Bernice Bobs Her Hair


by F. Scott Fitzgerald

Bernice Bobs Her Hair Part 2 Summary

  • After the dance, Marjorie and Bernice go home together. They don't have much to say to each other, and even though they're cousins, they're certainly not friends.
  • Marjorie, in fact, doesn't have any real female friends – she thinks other girls are stupid.
  • Sadly, Bernice had been hoping that they would be best friends. She is sorely disappointed in her cousin as a result.
  • As Bernice brushes her teeth and gets ready for bed, she wonders about the problem of her lack of popularity away from home. In her hometown, Eau Claire, she's a big success – however, it's never occurred to her that this might be due to the fact that her family is incredibly wealthy and important.
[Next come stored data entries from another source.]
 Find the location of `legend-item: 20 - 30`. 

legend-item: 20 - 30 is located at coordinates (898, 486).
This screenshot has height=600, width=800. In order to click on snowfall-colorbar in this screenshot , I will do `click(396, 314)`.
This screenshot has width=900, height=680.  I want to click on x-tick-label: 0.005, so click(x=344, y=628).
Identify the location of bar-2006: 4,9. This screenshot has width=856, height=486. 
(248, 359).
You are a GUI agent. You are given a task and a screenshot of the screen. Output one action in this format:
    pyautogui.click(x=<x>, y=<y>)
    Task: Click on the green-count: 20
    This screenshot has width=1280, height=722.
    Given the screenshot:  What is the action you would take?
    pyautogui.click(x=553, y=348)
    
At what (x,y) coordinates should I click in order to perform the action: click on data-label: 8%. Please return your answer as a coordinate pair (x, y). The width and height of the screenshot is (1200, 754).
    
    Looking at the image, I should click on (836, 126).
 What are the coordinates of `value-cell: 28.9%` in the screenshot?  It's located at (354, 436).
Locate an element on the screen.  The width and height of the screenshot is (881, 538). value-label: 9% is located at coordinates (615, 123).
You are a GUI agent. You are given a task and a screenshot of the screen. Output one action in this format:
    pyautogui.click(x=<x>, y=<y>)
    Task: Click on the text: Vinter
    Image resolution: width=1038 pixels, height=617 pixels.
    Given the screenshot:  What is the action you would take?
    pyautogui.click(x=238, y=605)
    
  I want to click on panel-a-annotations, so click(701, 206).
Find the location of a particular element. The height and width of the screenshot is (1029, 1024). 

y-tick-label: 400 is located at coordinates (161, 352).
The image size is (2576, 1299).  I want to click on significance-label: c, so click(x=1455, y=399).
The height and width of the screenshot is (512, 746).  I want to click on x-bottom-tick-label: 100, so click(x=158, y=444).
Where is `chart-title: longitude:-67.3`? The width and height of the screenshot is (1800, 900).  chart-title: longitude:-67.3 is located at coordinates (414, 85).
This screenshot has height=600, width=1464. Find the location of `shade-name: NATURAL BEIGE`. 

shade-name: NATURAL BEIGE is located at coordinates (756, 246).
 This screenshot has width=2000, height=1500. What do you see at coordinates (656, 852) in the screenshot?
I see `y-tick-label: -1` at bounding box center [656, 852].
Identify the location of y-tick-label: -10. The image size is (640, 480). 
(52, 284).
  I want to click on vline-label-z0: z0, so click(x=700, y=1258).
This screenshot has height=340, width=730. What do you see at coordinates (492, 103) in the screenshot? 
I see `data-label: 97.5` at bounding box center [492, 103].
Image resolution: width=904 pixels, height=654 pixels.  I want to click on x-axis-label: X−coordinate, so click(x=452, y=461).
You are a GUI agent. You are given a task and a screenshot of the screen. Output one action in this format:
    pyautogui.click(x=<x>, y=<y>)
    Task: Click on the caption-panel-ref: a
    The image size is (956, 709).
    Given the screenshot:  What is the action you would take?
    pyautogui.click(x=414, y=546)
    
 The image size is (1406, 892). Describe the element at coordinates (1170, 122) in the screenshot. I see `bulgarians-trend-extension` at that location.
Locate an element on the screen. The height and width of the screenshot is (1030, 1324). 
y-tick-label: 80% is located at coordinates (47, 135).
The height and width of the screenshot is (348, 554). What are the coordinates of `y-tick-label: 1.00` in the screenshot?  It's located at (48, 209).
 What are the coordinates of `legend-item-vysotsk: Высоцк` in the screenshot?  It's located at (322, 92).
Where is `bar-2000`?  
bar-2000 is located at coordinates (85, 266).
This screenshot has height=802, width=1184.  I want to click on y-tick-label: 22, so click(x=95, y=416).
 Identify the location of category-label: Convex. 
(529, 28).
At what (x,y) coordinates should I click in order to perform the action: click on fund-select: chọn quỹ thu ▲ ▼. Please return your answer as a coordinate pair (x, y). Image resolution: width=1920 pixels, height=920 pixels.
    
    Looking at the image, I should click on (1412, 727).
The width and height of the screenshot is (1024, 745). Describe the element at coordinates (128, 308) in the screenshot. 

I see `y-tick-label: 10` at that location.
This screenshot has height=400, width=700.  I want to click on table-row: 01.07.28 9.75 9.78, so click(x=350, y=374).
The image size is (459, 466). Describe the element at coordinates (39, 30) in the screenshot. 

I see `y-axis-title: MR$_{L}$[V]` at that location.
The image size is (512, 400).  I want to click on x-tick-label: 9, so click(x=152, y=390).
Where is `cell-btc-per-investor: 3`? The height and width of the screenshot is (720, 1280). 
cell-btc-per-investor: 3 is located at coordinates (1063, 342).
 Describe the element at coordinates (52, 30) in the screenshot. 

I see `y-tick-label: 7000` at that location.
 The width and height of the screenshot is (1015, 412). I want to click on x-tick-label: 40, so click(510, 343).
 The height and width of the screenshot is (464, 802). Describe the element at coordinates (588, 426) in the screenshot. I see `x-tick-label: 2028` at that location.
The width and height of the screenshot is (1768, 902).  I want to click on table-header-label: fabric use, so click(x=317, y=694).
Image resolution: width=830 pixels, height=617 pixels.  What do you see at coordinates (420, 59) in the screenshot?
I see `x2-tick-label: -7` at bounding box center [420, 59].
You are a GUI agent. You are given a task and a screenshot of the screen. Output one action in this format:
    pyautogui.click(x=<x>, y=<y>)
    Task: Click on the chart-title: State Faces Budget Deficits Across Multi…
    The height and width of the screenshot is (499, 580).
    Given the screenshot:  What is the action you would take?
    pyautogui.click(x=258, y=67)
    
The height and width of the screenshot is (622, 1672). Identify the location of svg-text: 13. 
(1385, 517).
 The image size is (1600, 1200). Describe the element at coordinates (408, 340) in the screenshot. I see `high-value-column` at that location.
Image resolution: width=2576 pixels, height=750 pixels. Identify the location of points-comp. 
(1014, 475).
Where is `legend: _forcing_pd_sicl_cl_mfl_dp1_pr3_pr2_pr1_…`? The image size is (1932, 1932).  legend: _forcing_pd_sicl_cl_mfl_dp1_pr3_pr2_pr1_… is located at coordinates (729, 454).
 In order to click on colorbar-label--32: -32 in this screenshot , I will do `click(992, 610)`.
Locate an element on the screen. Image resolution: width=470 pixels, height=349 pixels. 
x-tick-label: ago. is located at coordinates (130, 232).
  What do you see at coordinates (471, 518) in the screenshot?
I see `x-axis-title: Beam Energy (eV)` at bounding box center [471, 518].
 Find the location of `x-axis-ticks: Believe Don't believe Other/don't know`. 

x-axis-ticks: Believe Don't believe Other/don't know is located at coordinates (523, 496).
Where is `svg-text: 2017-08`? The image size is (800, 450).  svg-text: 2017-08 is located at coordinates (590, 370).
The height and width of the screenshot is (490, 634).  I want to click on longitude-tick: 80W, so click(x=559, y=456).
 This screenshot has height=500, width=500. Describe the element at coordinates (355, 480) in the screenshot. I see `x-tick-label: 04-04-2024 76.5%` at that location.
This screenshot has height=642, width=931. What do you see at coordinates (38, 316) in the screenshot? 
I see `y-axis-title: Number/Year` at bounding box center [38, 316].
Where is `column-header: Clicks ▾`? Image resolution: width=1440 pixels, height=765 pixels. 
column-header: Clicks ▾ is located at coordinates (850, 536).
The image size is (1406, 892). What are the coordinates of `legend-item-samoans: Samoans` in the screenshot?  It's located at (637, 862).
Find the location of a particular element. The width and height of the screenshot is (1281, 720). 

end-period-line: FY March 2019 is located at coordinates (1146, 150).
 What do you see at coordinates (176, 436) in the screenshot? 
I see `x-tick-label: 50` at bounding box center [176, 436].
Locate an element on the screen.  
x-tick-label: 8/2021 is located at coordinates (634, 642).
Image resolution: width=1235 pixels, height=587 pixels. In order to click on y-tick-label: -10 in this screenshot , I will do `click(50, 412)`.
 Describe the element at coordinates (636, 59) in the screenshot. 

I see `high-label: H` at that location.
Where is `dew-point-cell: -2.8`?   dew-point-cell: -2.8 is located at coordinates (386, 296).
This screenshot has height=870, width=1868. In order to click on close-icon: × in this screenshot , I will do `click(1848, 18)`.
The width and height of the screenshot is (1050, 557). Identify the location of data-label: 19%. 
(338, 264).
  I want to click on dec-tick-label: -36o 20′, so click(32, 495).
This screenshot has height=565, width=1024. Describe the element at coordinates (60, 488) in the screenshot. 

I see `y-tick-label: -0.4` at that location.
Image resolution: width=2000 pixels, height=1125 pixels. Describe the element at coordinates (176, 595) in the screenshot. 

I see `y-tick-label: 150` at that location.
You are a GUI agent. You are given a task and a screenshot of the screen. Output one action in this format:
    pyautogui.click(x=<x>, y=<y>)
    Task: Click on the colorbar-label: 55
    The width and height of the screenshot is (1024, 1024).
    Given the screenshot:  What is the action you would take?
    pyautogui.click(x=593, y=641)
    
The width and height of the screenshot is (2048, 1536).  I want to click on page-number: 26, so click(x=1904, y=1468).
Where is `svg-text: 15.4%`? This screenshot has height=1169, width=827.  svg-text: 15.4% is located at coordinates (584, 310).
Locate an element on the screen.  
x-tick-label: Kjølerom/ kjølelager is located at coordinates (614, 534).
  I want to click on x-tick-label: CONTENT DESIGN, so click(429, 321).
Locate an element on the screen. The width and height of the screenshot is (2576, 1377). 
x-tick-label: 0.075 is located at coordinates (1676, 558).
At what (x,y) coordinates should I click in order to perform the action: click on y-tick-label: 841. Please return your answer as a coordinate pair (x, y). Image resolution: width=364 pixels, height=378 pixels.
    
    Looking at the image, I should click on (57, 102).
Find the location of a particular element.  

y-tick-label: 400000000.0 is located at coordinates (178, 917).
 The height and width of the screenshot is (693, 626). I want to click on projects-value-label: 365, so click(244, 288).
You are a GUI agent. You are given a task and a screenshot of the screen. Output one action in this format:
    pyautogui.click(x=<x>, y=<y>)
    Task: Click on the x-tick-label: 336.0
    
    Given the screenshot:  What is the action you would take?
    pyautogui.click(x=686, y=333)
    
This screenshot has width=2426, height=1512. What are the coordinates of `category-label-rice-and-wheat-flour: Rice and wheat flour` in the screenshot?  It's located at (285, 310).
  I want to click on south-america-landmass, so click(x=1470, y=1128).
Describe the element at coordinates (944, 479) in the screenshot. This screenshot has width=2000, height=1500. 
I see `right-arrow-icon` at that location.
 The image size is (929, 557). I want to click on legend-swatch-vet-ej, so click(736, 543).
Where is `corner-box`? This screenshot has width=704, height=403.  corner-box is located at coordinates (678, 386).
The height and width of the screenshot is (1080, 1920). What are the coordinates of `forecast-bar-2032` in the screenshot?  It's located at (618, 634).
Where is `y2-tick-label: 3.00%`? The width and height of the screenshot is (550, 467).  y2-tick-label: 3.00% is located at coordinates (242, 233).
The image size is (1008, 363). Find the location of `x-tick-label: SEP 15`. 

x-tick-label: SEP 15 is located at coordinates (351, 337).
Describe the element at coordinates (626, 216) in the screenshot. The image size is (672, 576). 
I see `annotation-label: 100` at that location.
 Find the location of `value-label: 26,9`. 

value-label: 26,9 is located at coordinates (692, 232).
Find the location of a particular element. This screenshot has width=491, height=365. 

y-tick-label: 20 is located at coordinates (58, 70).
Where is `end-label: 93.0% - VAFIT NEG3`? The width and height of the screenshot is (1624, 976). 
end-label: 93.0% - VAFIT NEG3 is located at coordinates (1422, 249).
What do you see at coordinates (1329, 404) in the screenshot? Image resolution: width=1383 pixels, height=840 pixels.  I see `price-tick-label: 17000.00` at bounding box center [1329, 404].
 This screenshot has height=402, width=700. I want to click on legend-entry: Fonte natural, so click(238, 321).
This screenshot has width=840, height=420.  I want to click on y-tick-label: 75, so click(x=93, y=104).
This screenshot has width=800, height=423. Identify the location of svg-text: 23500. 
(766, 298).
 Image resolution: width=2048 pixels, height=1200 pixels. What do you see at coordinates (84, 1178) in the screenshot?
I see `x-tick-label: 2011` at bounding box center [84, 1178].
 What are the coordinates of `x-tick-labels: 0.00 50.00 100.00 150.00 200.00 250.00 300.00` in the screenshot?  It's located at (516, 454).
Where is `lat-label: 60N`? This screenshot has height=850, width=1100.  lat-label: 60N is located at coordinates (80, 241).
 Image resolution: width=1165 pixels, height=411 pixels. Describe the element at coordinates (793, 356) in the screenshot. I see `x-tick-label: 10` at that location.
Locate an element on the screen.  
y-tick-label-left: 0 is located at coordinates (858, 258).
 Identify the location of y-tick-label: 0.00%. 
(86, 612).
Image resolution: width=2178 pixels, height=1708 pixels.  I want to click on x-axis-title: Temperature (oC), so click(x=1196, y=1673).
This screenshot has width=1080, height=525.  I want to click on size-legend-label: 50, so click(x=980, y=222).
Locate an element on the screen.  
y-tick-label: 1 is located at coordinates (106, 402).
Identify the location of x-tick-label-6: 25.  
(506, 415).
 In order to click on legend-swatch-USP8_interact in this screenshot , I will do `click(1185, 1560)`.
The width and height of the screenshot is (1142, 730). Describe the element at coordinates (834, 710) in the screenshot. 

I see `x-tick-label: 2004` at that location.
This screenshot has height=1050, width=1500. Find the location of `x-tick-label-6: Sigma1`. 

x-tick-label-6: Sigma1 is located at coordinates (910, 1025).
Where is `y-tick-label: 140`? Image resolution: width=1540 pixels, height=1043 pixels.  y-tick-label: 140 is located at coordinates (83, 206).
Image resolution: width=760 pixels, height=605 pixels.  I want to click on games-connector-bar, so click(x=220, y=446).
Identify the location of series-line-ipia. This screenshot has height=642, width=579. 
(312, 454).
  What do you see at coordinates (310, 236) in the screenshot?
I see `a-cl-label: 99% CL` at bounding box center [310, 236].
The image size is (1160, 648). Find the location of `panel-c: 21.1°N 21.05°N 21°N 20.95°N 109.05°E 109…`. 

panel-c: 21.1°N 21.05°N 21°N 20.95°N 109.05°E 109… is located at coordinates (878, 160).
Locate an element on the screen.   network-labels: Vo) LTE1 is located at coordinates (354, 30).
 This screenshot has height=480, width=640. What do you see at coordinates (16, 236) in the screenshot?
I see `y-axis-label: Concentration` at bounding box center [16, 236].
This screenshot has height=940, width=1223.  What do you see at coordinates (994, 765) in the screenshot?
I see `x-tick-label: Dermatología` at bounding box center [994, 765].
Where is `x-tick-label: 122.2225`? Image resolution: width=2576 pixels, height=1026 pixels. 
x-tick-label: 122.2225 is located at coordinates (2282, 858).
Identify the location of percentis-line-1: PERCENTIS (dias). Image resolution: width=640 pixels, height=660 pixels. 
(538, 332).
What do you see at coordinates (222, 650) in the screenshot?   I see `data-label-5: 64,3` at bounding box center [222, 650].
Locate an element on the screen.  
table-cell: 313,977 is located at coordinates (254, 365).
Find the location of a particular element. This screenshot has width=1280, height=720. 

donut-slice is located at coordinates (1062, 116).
Hmm…
  • Bernice doesn't understand why she's not popular at the dances here (the poor girl doesn't even realize that the only reason she has dance partners is that Marjorie arranges them!).
  • She does see that other girls who are less socially significant and pretty than she is sometimes have more luck with the guys, even back in Eau Claire; this, she attributes to their innate cheapness. Huh – might it actually be her snobby attitude that's at the root of this problem?
  • On her way to bed, Bernice decides to stop and say hello to her Aunt Josephine, Marjorie's mom. Outside the door, though, she discovers that her cousin is already in there.
  • The topic of conversation is Bernice herself. Marjorie is in the midst of a long rant about how she simply can't make her cousin popular – she's too boring.
  • Mrs. Harvey, being of a different generation, doesn't understand what Marjorie is so upset about. To her, any girl who's well-bred and pretty should automatically be popular. Her daughter attempts to explain why it's so important in these modern times to attain popularity.
  • Marjorie half-jokingly says that Bernice's dullness must be a result of her Native American blood, claiming that Indian women weren't very exciting. Her mother laughs this off – we get the idea that Bernice's "crazy Indian blood" (34) is something of a family secret.
  • On this note, Marjorie and her mother say goodnight. When Marjorie emerges, Bernice is nowhere to be seen.